“We’re getting to the real fancy pants fish soon,’ says our sushi chef at Tokii, making us all laugh. Her English is very good, but some of it is dry and funny too.
We’re halfway through dinner at the six seat Sushi bar at Tokii restaurant, watching her create course after course of the restaurant’s new Omakase experience, exclusively available on Tuesdays- Thursdays from 5-6pm.
Omakase is a Japanese phrase, used when ordering food, that means ‘I’ll leave it up to you’. You being the chef.
In Japan the Omakase experience is something special, almost religious and can be intimidating even to Japanese diners. Woe betide you if you don’t appreciate the chef’s choice properly.
Here at Tokii it’s very different. Our chef is cheerful and happy to explain what she is doing, as well as why, to us all. Not that it affects her skill, her razor sharp knives flash in the light as she expertly slices the finest raw fish for the sushi dishes. Pure food theatre.
You will probably start, as we all did, with a hot hand towel to clean your hands, followed by a light savoury dashi (fish stock) soup with a couple of plump mussels lurking under the surface like prowling U-Boats. It clears the palate and triggers the appetite.
A single oyster with, I think, yuzu dressing and topped with red ‘caviar’ is a one bite taste carnival. I try to hold it in my mouth to fully appreciate the fireworks longer, but soon succumb to the desire to bite the oyster and release the salinity. It’s so sensual I almost feel I need a cigarette after, but instead eat the crisp fresh salad alongside.
Various delightful sushi appear one after the other; salmon, tuna and seabass. All are the finest quality, the seabass in particular, stands out with a little slice of pickled ginger adding a bit extra.
Each time the rice is faultless, the grains hugging each other closely, but never stickily. At one point our sushi parade is punctuated by another delicious bowl of light soup, this time miso with spectral enoki mushrooms, slippery wakami, crisp spring onions and fresh tofu.
This preps us for Negitoro (tuna tartare) with pickled cucumber, miso, avocado and lotus root ‘chips’. The cucumber cleans up the superb tuna’s mild fattiness and the chips are a perfect texture contrast. Meat then arrives in the luxurious shape of a wagyu sushi, the meat very, very rare, the experience a rare treat.
Some more of the superb salmon, this time it’s the sought-after belly, kissed briefly by a blowtorch. It’s still basically rare, but the fast micro cooking adds an extra taste dimension.
After comes the heralded ‘fancy pants’ fish, top belly tuna as a maki roll, but shaped as a cornet and not the usual tube. It’s easy to appreciate why belly tuna is regarded so highly. It is meltingly soft with a unique flavour.
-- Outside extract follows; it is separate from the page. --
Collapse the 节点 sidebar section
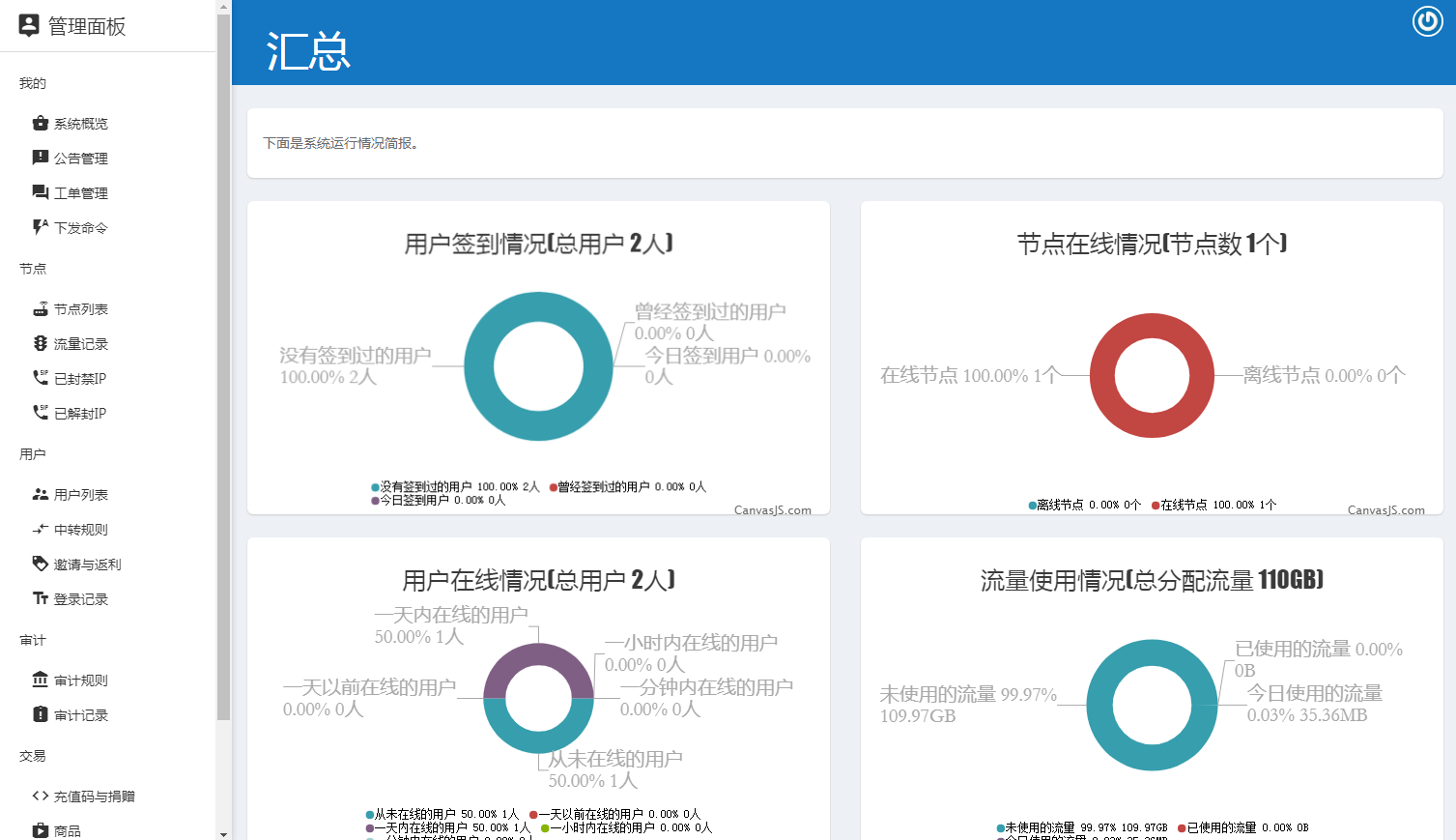Screen dimensions: 1456x840 (x=32, y=269)
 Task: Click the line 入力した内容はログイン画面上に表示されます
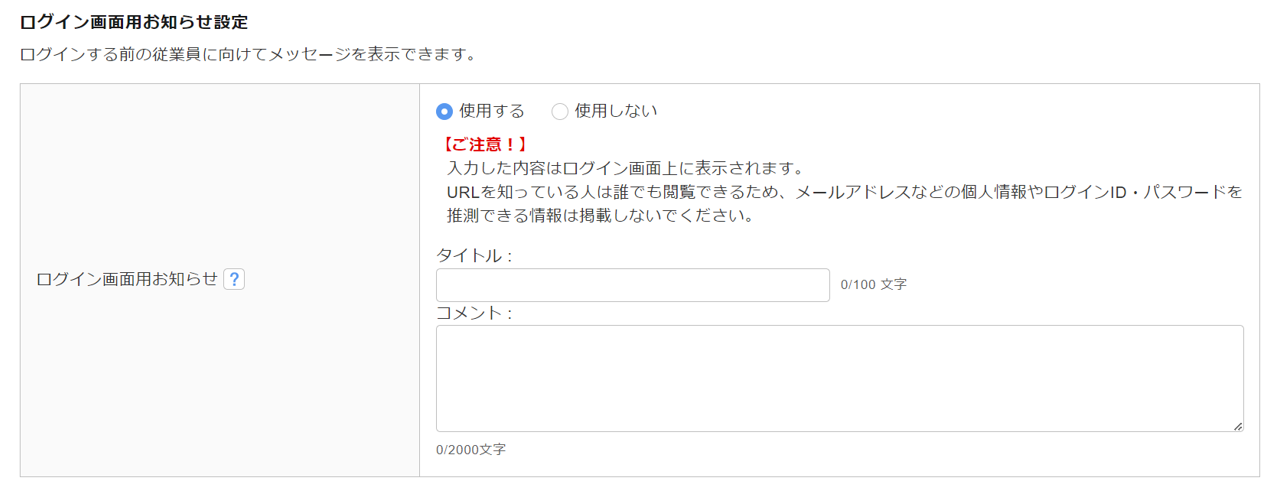pyautogui.click(x=625, y=167)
To end, the very best Wagyu beef. Slightly charred, it’s served under a glass dome so that, after appreciating the meat’s elegant simplicity, we can remove the dome and release the savoury steam.
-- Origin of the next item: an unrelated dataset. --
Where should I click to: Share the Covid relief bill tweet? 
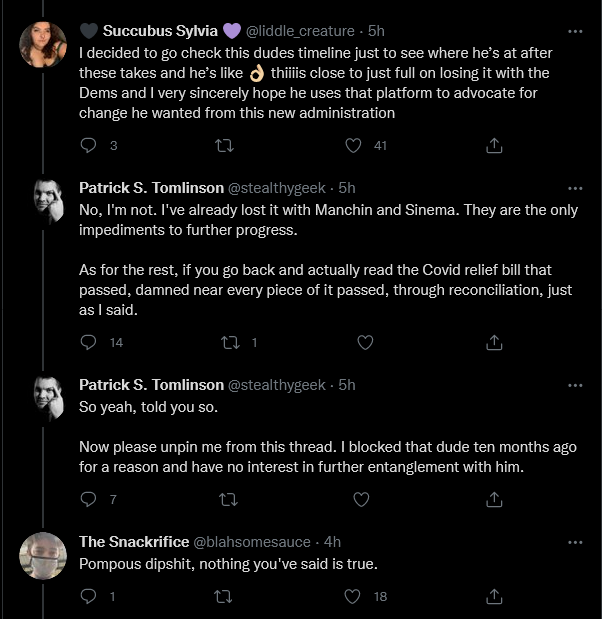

This is meat heaven, the charred exterior, the rare centre. It’s buttery and packed with flavour. Cut small, it’s easy to eat and it’s just the right amount. Personally, I try to eat less red meat these days. I still love it but I see no need to eat giant steaks, the very best quality in small portions seems ideal to me.
And so to dessert, a yuzu and raspberry brulee which has me scraping the dish out. One of my favourite desserts, when done right with a proper hard glaze. The yuzu perfectly balances the rich cream.
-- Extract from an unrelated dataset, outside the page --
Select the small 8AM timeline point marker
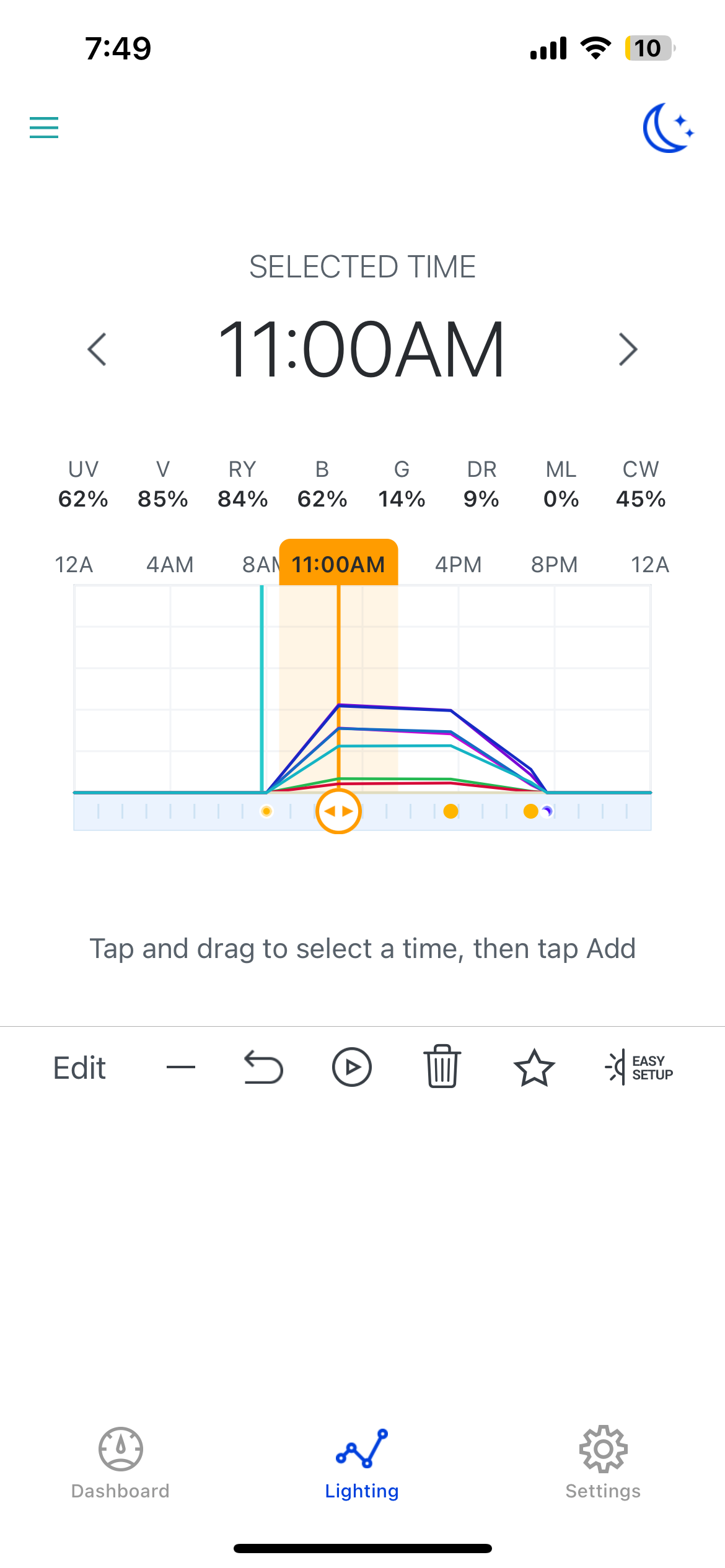(x=266, y=811)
The menu will be of course different every time, so what we are having today may not be what you will have, but you can be confident of a fun time that’s ideal to the start of a night out and would be absolutely perfect for a first date.
The Omakase experience at The Prince Akatoki is £100 per person. (excl. service charge). Available Tuesdays to Thursdays, 5pm to 6pm. The experience consists of 11 dishes including dessert and a complimentary arrival drink.